VARSOVIE: La Cour de justice de l'Union européenne (CJUE) UE a rejeté jeudi le recours de la Pologne contre 68,5 millions d'euros d'astreintes accumulées depuis le refus de Varsovie de mettre fin à l'extraction de lignite dans une énorme mine proche des frontières avec la République tchèque et l'Allemagne.

"La Cour de justice rejette le pourvoi de la Pologne contre l'arrêt du Tribunal concernant l'annulation des astreintes journalières infligées dans l'affaire de la mine de Turów", selon un communiqué de presse officiel dans lequel la CJUE insiste sur son souhait de "garantir l'application effective du droit de l'Union dans l'intérêt général".

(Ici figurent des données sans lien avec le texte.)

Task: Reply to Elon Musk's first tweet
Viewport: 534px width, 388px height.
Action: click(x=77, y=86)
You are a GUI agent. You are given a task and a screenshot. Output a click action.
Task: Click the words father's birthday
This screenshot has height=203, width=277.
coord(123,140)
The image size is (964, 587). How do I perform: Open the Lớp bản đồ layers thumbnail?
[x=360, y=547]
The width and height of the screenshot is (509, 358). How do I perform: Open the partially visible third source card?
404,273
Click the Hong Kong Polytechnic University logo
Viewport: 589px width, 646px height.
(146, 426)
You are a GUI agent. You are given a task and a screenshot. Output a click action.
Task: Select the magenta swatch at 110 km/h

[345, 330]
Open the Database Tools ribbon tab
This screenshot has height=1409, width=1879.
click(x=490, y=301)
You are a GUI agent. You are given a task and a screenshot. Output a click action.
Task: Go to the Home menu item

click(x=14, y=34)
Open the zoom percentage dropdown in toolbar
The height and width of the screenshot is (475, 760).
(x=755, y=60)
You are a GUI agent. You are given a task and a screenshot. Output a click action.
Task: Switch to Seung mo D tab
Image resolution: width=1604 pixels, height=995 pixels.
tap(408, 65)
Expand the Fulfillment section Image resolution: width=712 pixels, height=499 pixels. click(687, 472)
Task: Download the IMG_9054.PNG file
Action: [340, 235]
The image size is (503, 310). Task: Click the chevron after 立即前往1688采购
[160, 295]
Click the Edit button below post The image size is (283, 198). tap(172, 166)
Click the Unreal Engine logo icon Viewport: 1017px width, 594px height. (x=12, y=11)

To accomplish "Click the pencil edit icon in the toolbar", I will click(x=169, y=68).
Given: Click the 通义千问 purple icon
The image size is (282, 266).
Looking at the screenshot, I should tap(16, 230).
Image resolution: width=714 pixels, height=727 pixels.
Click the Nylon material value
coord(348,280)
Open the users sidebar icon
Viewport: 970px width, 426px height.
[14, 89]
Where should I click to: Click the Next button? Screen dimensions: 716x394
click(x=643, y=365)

La mine polonaise, qui s'étend à ciel ouvert sur plus de 10 kilomètres le long des deux zones frontalières, suscite des tensions avec ses voisins qui lui reprochent d'abaisser le niveau des nappes phréatiques et de polluer l'environnement.

En 2021, la République tchèque avait porté l'affaire devant la CJUE.

La mine Turow a été sommée de cesser ses activités, mais l'ancien gouvernement polonais nationaliste n'a pas obtempéré et, en conséquence, Varsovie a été condamné par Bruxelles à une astreinte de 500.000 euros par jour.

Selon le gouvernement, la fermeture de la mine compromettrait la sécurité énergétique du pays.

En 2022, moyennant un engagement à des investissements importants dans la protection de l'environnement, la Pologne est parvenue finalement à un accord amiable avec la République tchèque.

Cependant la Commission européenne a sommé Varsovie de verser environ 68,5 M EUR, soit l'équivalent des astreintes journalières cumulées avant la conclusion de l'accord avec Prague.

Face au nouveau refus polonais, Bruxelles a prélevé les sommes dues dans les fonds européens destinés à Varsovie, une démarche alors inédite.

"L'accord amiable conclu entre la République tchèque et la Pologne n'a pas supprimé rétroactivement les astreintes ordonnées en référé", a expliqué jeudi la CJUE.

Selon la Cour européenne, les astreintes gardent "un caractère préventif et non répressif, contrairement à ce que prétendait la Pologne".

"L'obligation de payer l'astreinte journalière, versée au budget de l'Union, vise à assurer le respect des mesures provisoires déjà ordonnées", a insisté la CJUE.